Thaton (/my/; သဓီု //səthɜ̤m//) is a town in Mon State, in southern Myanmar on the Tenasserim plains. Thaton lies along the National Highway 8 and is also connected by the National Road 85. It is 230 km southeast of Yangon and 70 km north of Mawlamyine. Thaton was the capital of Thaton Kingdom from at least the 4th century BC to the middle of the 11th century AD.

==Etymology==
Thaton is the Burmese name of Sathuim (သဓီု) in Mon, which in turn is from Sudhammapura (သုဓမ္မပူရ) in Pali, after Sudharma, the moot hall of the gods. This name has Buddhist symbolism: according to the 4th-century Buddhavaṃsa, this was the name of the city where the Śobhita Buddha was born, as well as the name of his father, and "Sudhammavati" was also the name of the city where the Sujāta Buddha "held his first assembly of monks". The name of Thaton probably originated as the formal Pali name "Sudhamma", which then became vernacular Mon form "Sadhuim", which is in turn pronounced "Thaton" in Burmese.

==Geography==
Thaton is located on a "fanlike" area at the foot of an elongated mountain spur, with the coast to the west. There is a significant slope within the city, from 43 m above sea level at the northeast corner to 9 m in the southwest. Just south of Thaton, the mountain range opens up and there is a valley 20 km long offering passage to Hpa-an and eventually over the Three Pagodas Pass to central Thailand. Besides the mountain range, there are also eight smaller hills that form a low arc around the city. Seven of these are located on the west and south, which conveniently provide protection against flooding on the side that is otherwise exposed to the sea. The eighth hill, Neimindara, is on the northeast. It is thought to have been a key strategic point in pre-cannon times, and "the troops that held this hill controlled the city".

On the west side of Thaton is a fault line, which the railway follows. To the south are the Gawt and Waba streams.

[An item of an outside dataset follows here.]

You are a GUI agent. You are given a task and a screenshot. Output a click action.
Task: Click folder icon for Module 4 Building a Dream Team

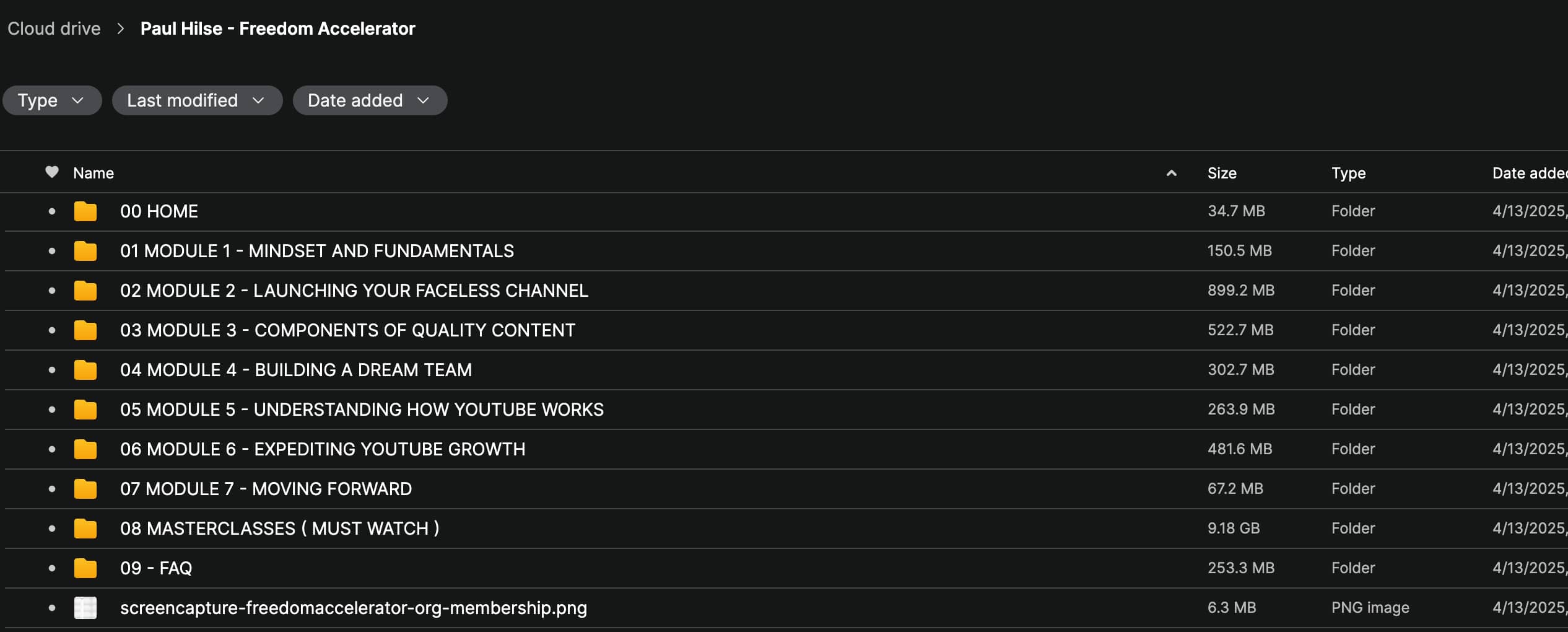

Southern Myanmar has extensive deposits of laterite, a reddish-yellow soil which is rich in iron. At Thaton, this is found as a "clay layer" about 10 cm below the ground surface. Historically, laterite was widely used as a building material in southern Myanmar, and today, it is also mined extensively for iron in the area north of Thaton.

Silting has resulted in the coastline moving 16 km away from Thaton, which is now a sleepy town on the rail line from Bago to Mawlamyine (Moulmein).

===Climate===

Climate data for Thaton (1991–2020)
| Month | Jan | Feb | Mar | Apr | May | Jun | Jul | Aug | Sep | Oct | Nov | Dec | Year |
| Mean daily maximum °C (°F) | 32.8 (91.0) | 34.5 (94.1) | 35.7 (96.3) | 36.2 (97.2) | 33.1 (91.6) | 30.1 (86.2) | 29.2 (84.6) | 29.0 (84.2) | 30.5 (86.9) | 32.8 (91.0) | 33.3 (91.9) | 32.4 (90.3) | 32.5 (90.5) |
| Daily mean °C (°F) | 25.2 (77.4) | 26.8 (80.2) | 29.1 (84.4) | 30.5 (86.9) | 28.8 (83.8) | 27.0 (80.6) | 26.4 (79.5) | 26.2 (79.2) | 27.1 (80.8) | 28.3 (82.9) | 27.6 (81.7) | 25.6 (78.1) | 27.4 (81.3) |
| Mean daily minimum °C (°F) | 17.6 (63.7) | 19.1 (66.4) | 22.5 (72.5) | 24.7 (76.5) | 24.5 (76.1) | 23.9 (75.0) | 23.6 (74.5) | 23.5 (74.3) | 23.8 (74.8) | 23.8 (74.8) | 21.8 (71.2) | 18.8 (65.8) | 22.3 (72.1) |
| Average precipitation mm (inches) | 6.9 (0.27) | 4.0 (0.16) | 20.4 (0.80) | 73.7 (2.90) | 573.5 (22.58) | 1,009.8 (39.76) | 1,286.5 (50.65) | 1,263.3 (49.74) | 744.1 (29.30) | 232.1 (9.14) | 47.9 (1.89) | 13.6 (0.54) | 5,276 (207.7) |
| Average precipitation days (≥ 1.0 mm) | 0.6 | 0.4 | 1.9 | 4.1 | 19.9 | 27.7 | 28.8 | 29.4 | 25.4 | 13.7 | 3.0 | 0.7 | 155.6 |
Source: World Meteorological Organization

==History==

Thaton was the capital of the Thaton Kingdom, a Mon Kingdom which ruled present day Lower Burma between the 4th and 11th centuries. Like the Burmans and the Thais, some modern Mons have tried to identify their ethnicity and, specifically this kingdom at Thaton, with the semi-historical kingdom of Suwarnabhumi ("The Golden Land"); today, this claim is contested by many different ethnicities in south-east Asia, and contradicted by scholars.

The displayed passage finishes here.